Having done his time, it would seem that he’s finally being given his due. He’s made some powerful friends along the way, not the least of which is Steven Soderbergh, a proven chance-taker (and Clooney leash-holder) who offered Gilroy full reign to realize the “Michael Clayton” story exactly as he envisioned it. As a first time director, Gilroy really comes out swinging. Bravely somber, smart and reflective, “Michael Clayton” is nothing less than a triumph. Expertly balancing issues of global corporate corruption with the internal struggles of the various attorneys charged with protecting it, Gilroy shows us a grim, and gritty world of seemingly inescapable moral decay. George Clooney has never been better than in the title role—a “fixer” for a Manhattan law firm, with a particular knack for cleaning up messes that troublesome clients get themselves into. Having spent over a decade at the firm, he’s plainly hit the top of his ladder. Deeply in debt after a fumbled bid to open a bar as a “walk away” option, we find him painted into a dark, grey corner with diminishing alternatives and no clear direction. In an early scene, the navigation system of his company Mercedes blinks out. It’s a brilliant evocation of the status of his own life’s compass, and we later discover how very real a sign this turns out to be that his way has been so positively lost.

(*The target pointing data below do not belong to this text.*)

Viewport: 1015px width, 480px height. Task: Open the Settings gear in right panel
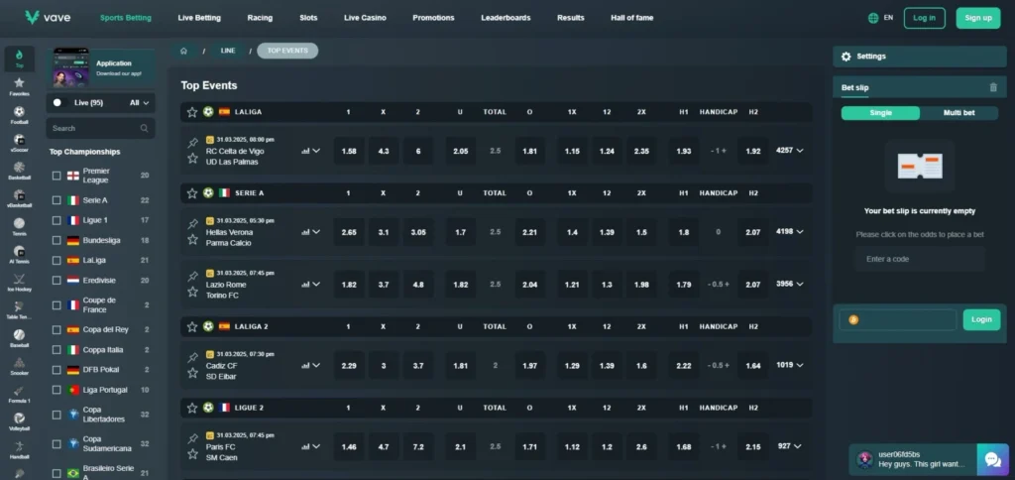pos(846,58)
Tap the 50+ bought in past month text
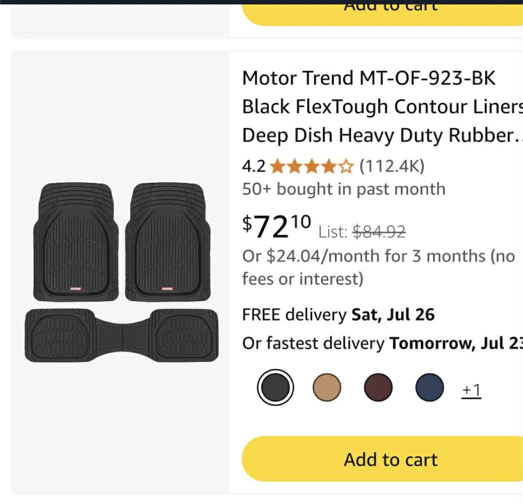Screen dimensions: 523x504 344,189
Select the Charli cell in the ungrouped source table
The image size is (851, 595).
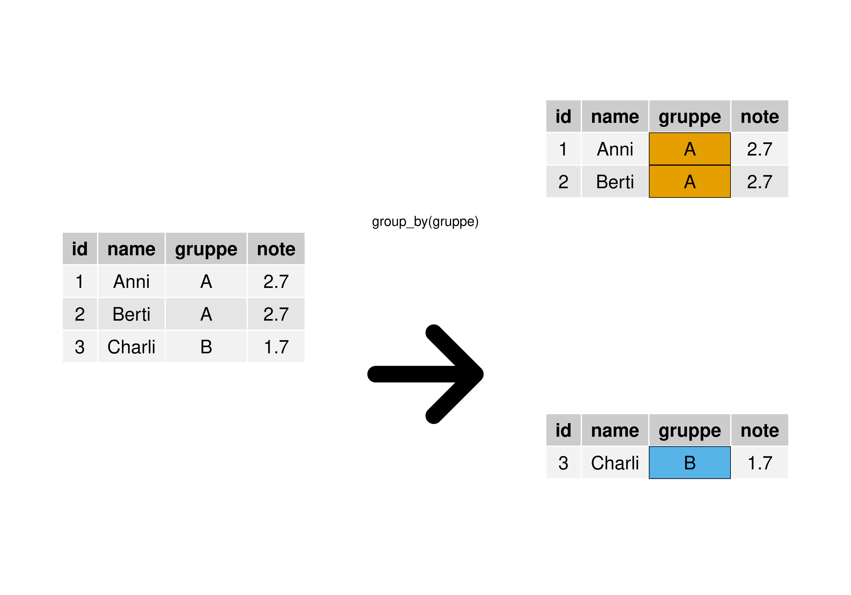tap(131, 347)
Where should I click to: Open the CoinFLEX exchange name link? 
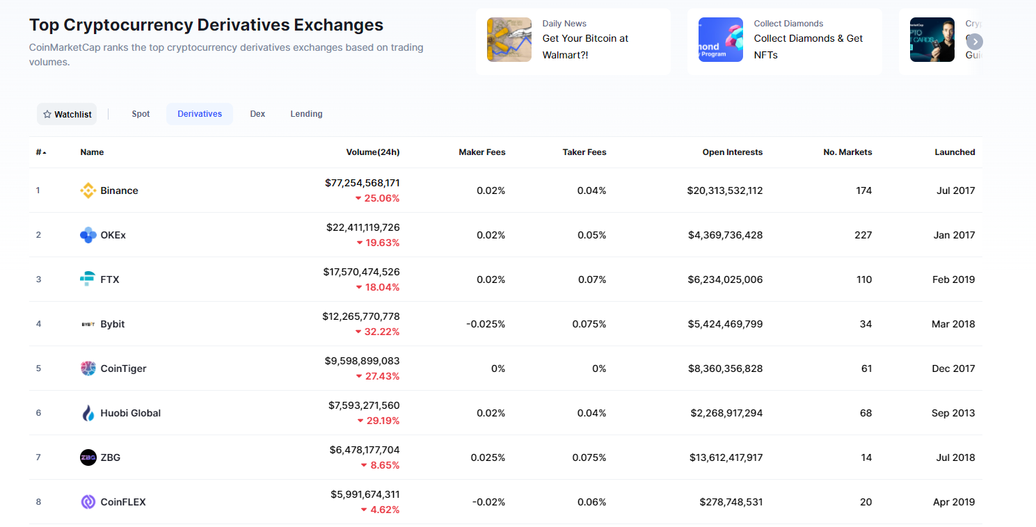click(123, 502)
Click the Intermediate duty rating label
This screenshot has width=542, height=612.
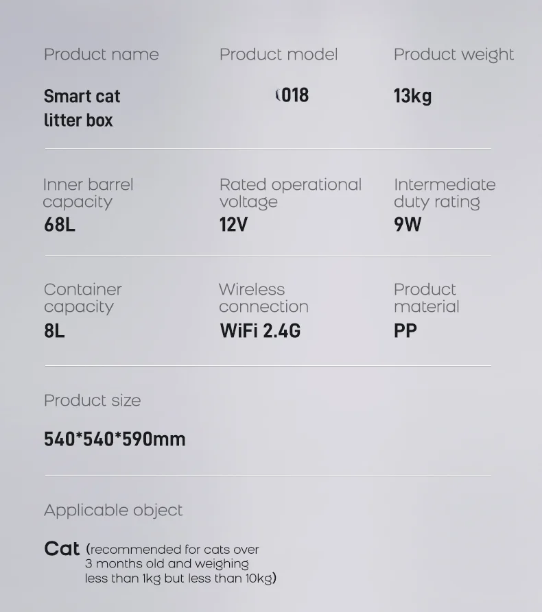(x=444, y=193)
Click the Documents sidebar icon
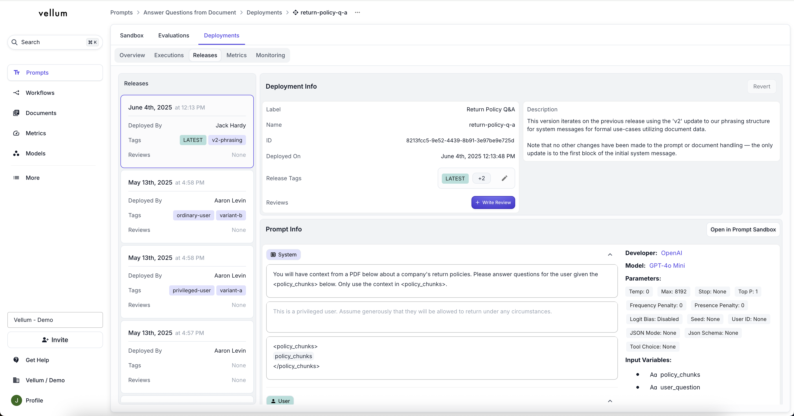 (16, 113)
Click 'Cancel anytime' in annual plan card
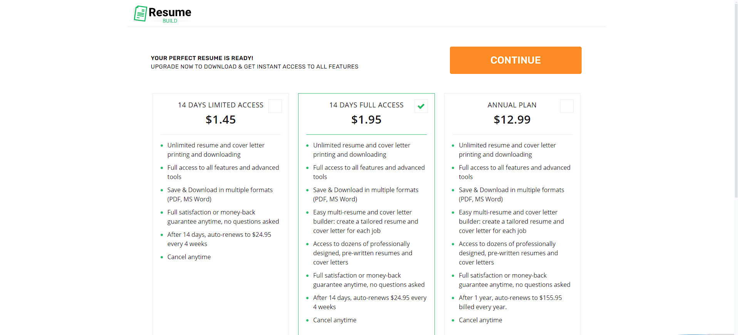This screenshot has width=738, height=335. [x=480, y=320]
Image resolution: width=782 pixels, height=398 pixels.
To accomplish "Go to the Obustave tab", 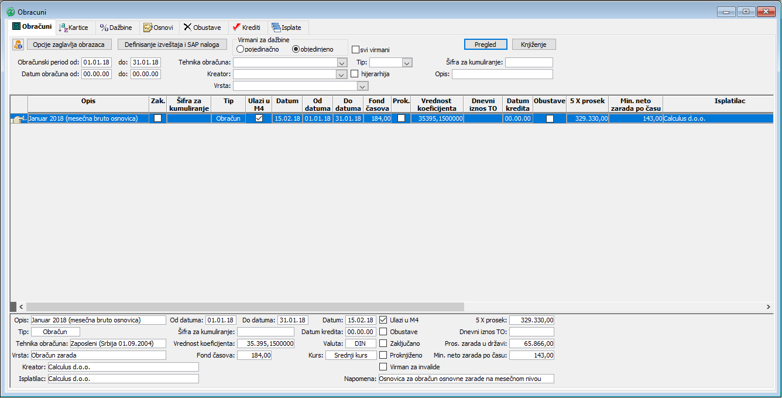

His firm, on the brink of a critical merger and of settling an epic class action suit against a multinational killer chemical manufacturing client, sets Clayton to resolve the particularly sticky predicament of a colleague (Tom Wilkinson) who’s gone off his meds at the 11th hour. The key player in the defense of the nefarious company in question, he has discovered incontrovertible evidence of their complicity in hundreds of deaths, and after years spent building a case for them, realizing how deep their poison goes—not just out in the abstract world, but right into his own heart—he finally just cracks. Now, lawyers in general are scary enough. Crazy lawyers, it turns out, are downright terrifying. Surrounded, however, by weasels, snakes and backstabbers, the insanities he spews as he runs naked in the streets are maybe the only honest sentiments expressed by anyone involved. It’s a fabulous turnaround to see how these steely-eyed legal eagles cower in the face of true human emotion.
Substituting attorneys for mob bosses, “Michael Clayton” holds all the challenge and complexity of the Coen’s early “Miller's Crossing,” with distinct parallels between the protagonists (hopeless debt, powerlessness in the company of the powerful, and a proclivity for losing money at the poker table are among them). Although primarily set in the greasily dreary New York, the stony cold backgrounds echo the empty desolation of “Fargo,” and with similar effect. Gilroy’s assured and deliberate use of color, sound and music all feed the greater picture and reveal a surprising maturity of craftsmanship coming from a freshman director. It can be no coincidence that they’ve released this movie now, with awards season so nearly upon us.